____ TEXT TO READ

Fast and convenient, mobile payment apps are taking over the world—Japan included. The mobile wallet market is challenging Japanese society’s love of coins and crisp banknotes. In 2018, 25% of smartphone owners had made at least one purchase using their mobile phone, a trend likely to boom in 2019.
But before Japan kneels before a cashless world, it needs a strong guarantee that citizens’ privacy and security aren’t being sacrificed at the altar of convenience.
Luckily, we have the recent 7Pay app fiasco to give us all a good wake-up call that mobile pay isn’t always the savior we need.
7Pay: 3 days, 900 clients hacked, ¥55 million stolen
Launched on July 1, 7-Eleven’s shiny new mobile-wallet app 7-Pay crashed as fast as you can say irrashaimase.
In brief, hackers (but it could just as well have been your technology-challenged grandmother) were able to steal about ¥55 million in payments due to serious security vulnerabilities. The parent company Seven & i Holdings Co. even managed to anger the Ministry of Economy, Trade, and Industry (and those guys still use fax) for not following sufficient security guidelines. For a recap of this drama, warm-up some popcorn and read all about it here.
Twitter is very amused
Rumors that 7-Pay users were noticing unexpected transactions on their accounts quickly spread on social media.

________
____ ROWS

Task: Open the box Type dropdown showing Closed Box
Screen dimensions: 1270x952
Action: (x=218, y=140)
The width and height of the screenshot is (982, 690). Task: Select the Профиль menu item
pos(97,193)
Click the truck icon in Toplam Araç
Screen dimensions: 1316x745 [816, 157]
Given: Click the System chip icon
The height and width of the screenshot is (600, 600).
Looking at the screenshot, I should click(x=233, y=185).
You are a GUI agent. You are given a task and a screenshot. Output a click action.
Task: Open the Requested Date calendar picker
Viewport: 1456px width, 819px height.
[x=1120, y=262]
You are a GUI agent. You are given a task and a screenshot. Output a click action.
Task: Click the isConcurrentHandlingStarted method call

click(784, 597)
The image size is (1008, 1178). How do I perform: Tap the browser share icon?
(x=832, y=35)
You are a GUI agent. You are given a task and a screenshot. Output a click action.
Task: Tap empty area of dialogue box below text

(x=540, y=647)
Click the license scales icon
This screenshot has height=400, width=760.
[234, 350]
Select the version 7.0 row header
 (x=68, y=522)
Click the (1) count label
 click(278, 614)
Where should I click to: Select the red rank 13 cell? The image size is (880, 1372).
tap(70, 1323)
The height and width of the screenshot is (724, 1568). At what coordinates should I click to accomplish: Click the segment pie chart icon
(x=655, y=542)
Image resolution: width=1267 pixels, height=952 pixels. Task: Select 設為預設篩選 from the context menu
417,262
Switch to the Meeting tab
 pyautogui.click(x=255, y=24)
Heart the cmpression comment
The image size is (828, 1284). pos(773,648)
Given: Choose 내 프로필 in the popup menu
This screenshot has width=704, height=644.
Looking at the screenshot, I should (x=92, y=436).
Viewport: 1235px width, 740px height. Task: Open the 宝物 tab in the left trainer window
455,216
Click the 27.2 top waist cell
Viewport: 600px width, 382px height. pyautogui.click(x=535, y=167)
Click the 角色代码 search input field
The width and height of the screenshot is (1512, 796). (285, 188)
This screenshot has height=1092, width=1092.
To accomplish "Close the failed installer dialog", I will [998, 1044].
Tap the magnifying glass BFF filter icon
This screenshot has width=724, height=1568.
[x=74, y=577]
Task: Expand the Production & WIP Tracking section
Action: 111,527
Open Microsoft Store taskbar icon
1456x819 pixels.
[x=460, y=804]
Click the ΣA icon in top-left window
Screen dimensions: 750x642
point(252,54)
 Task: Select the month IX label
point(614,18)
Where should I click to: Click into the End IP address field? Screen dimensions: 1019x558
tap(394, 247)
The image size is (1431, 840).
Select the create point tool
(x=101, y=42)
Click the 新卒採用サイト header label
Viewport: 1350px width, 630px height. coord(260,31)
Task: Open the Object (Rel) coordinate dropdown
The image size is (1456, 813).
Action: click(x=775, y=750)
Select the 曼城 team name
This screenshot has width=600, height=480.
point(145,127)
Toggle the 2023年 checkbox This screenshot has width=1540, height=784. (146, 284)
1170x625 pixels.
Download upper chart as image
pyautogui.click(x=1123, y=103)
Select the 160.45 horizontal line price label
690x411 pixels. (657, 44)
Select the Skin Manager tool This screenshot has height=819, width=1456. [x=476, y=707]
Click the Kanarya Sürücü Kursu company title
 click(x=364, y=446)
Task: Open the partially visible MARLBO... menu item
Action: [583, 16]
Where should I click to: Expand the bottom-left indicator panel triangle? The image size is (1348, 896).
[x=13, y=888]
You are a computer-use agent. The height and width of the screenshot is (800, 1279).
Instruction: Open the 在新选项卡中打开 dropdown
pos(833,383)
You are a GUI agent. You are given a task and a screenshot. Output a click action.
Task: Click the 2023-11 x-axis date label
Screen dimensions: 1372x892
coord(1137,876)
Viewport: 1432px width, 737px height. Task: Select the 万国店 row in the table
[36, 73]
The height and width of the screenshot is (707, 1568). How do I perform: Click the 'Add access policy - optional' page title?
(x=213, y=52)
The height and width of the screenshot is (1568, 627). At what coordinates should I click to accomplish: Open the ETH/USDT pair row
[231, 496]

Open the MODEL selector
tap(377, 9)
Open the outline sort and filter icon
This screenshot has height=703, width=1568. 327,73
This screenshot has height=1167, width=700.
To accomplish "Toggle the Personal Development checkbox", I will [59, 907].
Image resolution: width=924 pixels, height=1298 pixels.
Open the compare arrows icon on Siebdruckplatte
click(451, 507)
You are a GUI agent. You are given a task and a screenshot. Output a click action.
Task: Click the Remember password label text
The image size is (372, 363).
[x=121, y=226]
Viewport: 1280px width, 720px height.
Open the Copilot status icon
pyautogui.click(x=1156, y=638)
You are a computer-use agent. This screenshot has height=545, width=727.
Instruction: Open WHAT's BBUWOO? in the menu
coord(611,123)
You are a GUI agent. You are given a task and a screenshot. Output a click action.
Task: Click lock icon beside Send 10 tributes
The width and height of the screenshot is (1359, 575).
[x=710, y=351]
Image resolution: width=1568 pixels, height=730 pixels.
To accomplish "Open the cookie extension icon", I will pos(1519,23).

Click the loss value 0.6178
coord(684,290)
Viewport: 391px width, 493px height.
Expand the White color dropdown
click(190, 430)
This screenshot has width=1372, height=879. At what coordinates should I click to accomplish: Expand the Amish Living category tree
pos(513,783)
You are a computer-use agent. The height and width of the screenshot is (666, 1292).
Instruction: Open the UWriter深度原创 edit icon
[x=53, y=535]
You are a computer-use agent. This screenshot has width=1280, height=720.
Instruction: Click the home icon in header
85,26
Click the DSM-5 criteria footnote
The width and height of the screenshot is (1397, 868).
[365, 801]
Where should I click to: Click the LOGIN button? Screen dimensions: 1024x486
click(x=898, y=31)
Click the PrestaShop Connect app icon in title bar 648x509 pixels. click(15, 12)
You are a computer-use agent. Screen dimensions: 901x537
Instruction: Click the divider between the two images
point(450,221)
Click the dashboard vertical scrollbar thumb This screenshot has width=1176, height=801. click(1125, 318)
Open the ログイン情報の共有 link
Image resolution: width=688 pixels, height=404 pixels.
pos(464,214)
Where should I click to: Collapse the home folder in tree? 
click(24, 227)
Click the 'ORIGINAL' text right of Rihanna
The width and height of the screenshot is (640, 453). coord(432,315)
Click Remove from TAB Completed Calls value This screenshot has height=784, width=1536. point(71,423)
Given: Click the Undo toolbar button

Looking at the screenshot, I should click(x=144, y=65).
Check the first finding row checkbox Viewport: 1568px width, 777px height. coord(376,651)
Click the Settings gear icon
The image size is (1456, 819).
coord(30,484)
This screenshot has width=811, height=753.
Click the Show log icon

________

## STATED PROBLEM
Pick up the article on Japan's mobile payments and the 7Pay breach right after its last sentence and keep writing it.

## RESPONSE FOR THIS EXERCISE
— 下流人生 、風俗日記 (@karyujinsei) July 6, 2019
This is embarrassing but I signed up and put some money [on 7-Pay] just to receive a free onigiri. Stupid, isn’t it? By doing this, I got ¥400,000 stolen [from my account]”
This very expensive freebie was then artfully summarized in this illustration tweeted by user @doppelscheisse.
— ✌✌ (@doppelscheisse) July 4, 2019
7pay騒動を要約した画像が面白くて面白くて… = This really, really entertaining image perfectly sums the 7-Pay fiasco…
We can almost hear the laughter coming from 7-Eleven’s main competitors, together nicknamed the “Four Heavenly Kings”—a reference to four Buddhist gods—a.k.a. the top four convenience store brands in Japan.
— みらー (@MILLER_niko) July 4, 2019
= 7-Eleven: “Aaaaaaaaaaaaaaaaarghhh” (*Dies*)
Famima: “Oh… 7-Pay got killed…”
Lawson: “LOLZ… Well, their app was the weakest of the Four Kings’ apps”
Ministop: “Yeah, this is a disgrace to QR payments…”
7-Eleven/Famima/Lawson: “Uh, Ministop you don’t even have a payment app!”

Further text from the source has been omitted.